What to do during periods of abnormally hot & dry conditions
In low altitudes, we all know it gets hot in the summer. Houston is no stranger to the occasional bouts of extreme heat! When daytime highs reach 100° or more for 3+ days in a row, this is considered extreme heat. During such weather trees and plants simply require more water to survive. In addition, the hot sun tends to dry out soil more rapidly. During these conditions, it’s usually necessary to provide more water than normal to your trees & plants. When providing additional water, it’s best to water in the evening to allow maximum absorption by the trees & plants before the next days heat.
Watch your trees & plants closely during extreme heat. It’s normal for some plants to wilt during the day. This is the plants way to minimize water loss. Some leaf scorch is possible during extreme heat. If you trees or plants experience drastic wilting (doesn’t recover at night) or drastic leaf loss, call us for more detailed advice. Keep a good eye on soil conditions. It doesn’t need to stay sopping wet all the time, but don’t let it dry out completely either. If you have further questions on caring for your trees & plants during extreme heat, please contact your closest Big Tex Nursery.
Frost and Freeze Protection
Protect your trees and plants from the freeze
Normal winter time conditions in and around our lower altitude areas include a few nights where the temperatures may reach below freezing (32F) at official weather reporting stations. In outlying and lower lying areas, actual temperatures may be even lower. In an abnormally cold period, temperatures can reach the lower twenties or even colder. If you have questions on the hardiness of your plants or how cold your particular area gets, please call your closest Big Tex Nursery. Smaller and newly planted trees and shrubs tend to be the most susceptible to damage from cold weather. All trees and plants can benefit from the following measures to help prevent damage from frost & freezing conditions:
As weird as it may sound, the laws of thermodynamics prove that it is more difficult to cool humid air than dry air, so be sure to thoroughly water all of your trees and plants during periods of forecast frost or freeze. In addition, get your entire yard wet in the evening before forecast/ freeze. This boosts humidity in the immediate microclimate and will help minimize the effects of frost/freeze on your trees and plants.
Where feasible, cover plants with a frost cloth or old blankets during nights of forecast/ freeze. DO NOT USE PLASTIC. Plastic actually increases the danger. For larger trees and plants, you can apply Frost Proof insulating spray. This applies a thin lay of wax-like substance that minimizes evaporation from the leaves, thus minimizing frost/freeze damage. Frost Cloth & Frost Proof spray are available at all Big Tex Nurseries.

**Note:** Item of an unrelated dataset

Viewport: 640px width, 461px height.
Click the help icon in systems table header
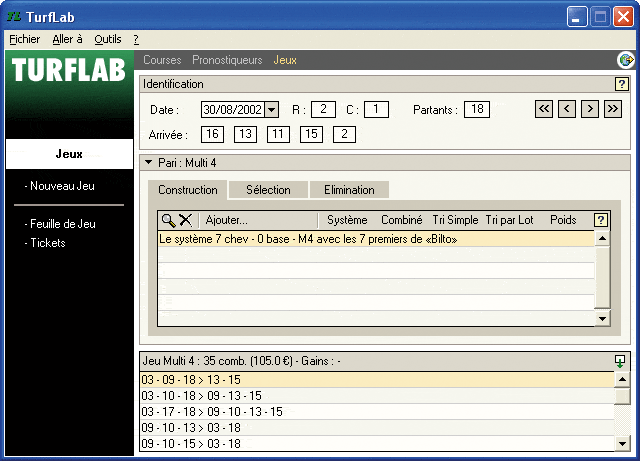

People have had success in preventing frost/freeze damage by stringing up Christmas lights in their trees. The older style lights (incandescent) provide the best warming effect. Sometimes it's only a few degrees that will make a huge difference. Although there methods are proven to minimize the effects of abnormally cold weather on trees & plants, due to the uncontrollable nature of weather, there are no guarantees of success.